Damages Limited to Policy Limits? Not Quite.
January 8, 2019
News and Views on Environmental & Toxic Tort Federal and State Legal Issues and Developments
January 8, 2019
When a defendant dies before suit is filed, a California plaintiff can sue by naming the estate as defendant but serving the decedent’s insurer. The plaintiff cannot recover damages from the insurer beyond the policy limits. (Cal. Prob. Code, §§ 550-555.)
In a recent case brought under these statutes, the insurer ended up paying more than policy limits. Meleski v. Estate of Albert Hotlen. How did this happen?
Plaintiff made an offer of judgment (like rule 68 offers in Federal rules-based jurisdictions) for one dollar below policy limits. California’s section 998 (much like rule 68 offers in Federal rules-based jurisdictions), allows a party that makes an offer the other side does not accept to recover costs, including expert fees, if the party that does not accept the offer does not achieve a more favorable result at trial. (Cal. Code Civ. Proc., § 998.) The insurer did not accept, and the jury returned a verdict above policy limits. In Meleski, costs amounted to two thirds of the policy limit. Plaintiff accordingly sought payment of costs under section 998.
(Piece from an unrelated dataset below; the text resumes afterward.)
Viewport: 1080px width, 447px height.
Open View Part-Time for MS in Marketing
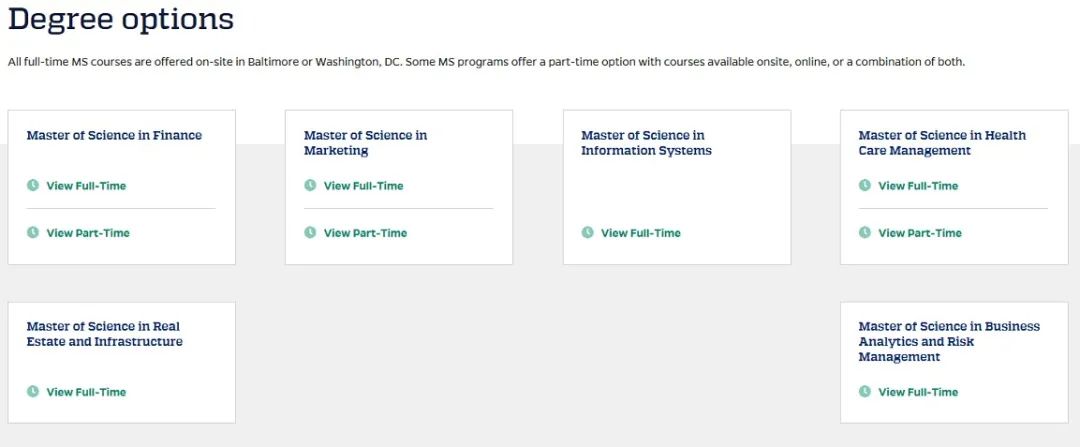pyautogui.click(x=365, y=233)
The insurer argued that the offer of judgment statute applied only to parties and that the insurer was not a named party. The court of appeal rejected this argument, holding that the insurer was, though not named, nevertheless a de facto. The court reasoned that the insurer had “complete control of the litigation of this matter, it also was the only entity opposing Plaintiff that risked losing money in the litigation.” The court concluded by stating that “it is a legal fiction that the estate is the party. In actuality, [the insurance company] is the party litigating the case, inasmuch as it alone is at risk of loss and it alone controls the litigation.” Although a personal representative of the estate can be joined to the litigation, one was not in this case.
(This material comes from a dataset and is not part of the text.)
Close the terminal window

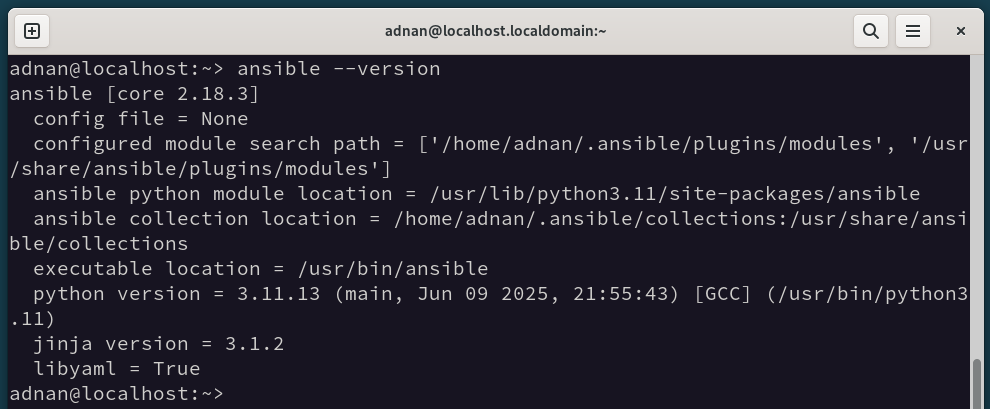(x=960, y=31)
The court then ruled that the statutory limitation of damages to policy limits did not limit an award under section 998. The Probate Code limit applies to damages, but a section 998 award is of costs incurred for litigation after denial of the offer, not damages.
This decision gives 998 offers their full weight in circumstances where insurers might have thought the policy limit is the worst case scenario. As the court of appeal stated, recoveries under 998 are not damages, but rather are costs and therefore recoverable in addition to and despite the statutory limitation.